Defenders of this terminology will claim past diseases were given names tying them to geographic areas. They talk about Ebola and Zika, named for rivers in the African Congo and Brazil, or the "Spanish flu" which ravaged the globe in the early 20th century. Why not use Wuhan or China in the same vein, they ask?
This is what a child does — excusing bad behavior by saying everyone else was doing it. Just because these naming conventions were the norm in the past doesn't mean they should be continued. It used to be acceptable for white Americans to use racial and ethnic slurs — does that mean it's OK to do it now? You won't hear any Fox News host countenance that, only because it has become socially unpalatable even for the far right to do so. They have to rely on a thin veneer of plausible deniability to get their brand of bigotry across. And they have an audience in Trump, as we've clearly seen.
In any event the historical argument is little more than a clumsy dodge. It doesn't even hold water for the counter-examples they trot out to justify their own prejudice. If we take a deeper look at the motivations for such practices, we can find a nearly identical ugliness simmering beneath the surface.

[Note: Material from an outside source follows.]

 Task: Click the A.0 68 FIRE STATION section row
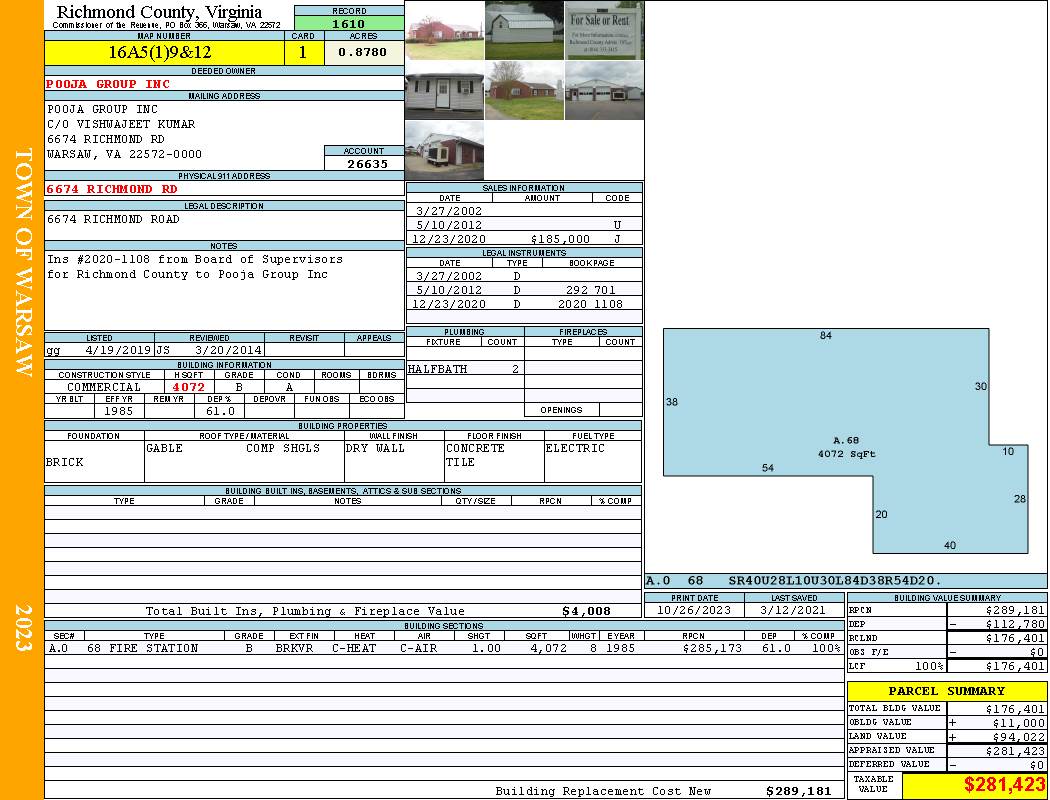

Designating the 1918 influenza as the "Spanish flu", for example, has its own nasty connotations. Spain was a neutral country in World War I and was thus the first place to accurately report its outbreak. It was then branded with a name that became the global shorthand, at a time when Hispanics were seen as dangerous outsiders by many in the United States — not that that's changed much, considering the current treatment of Latin American immigrants.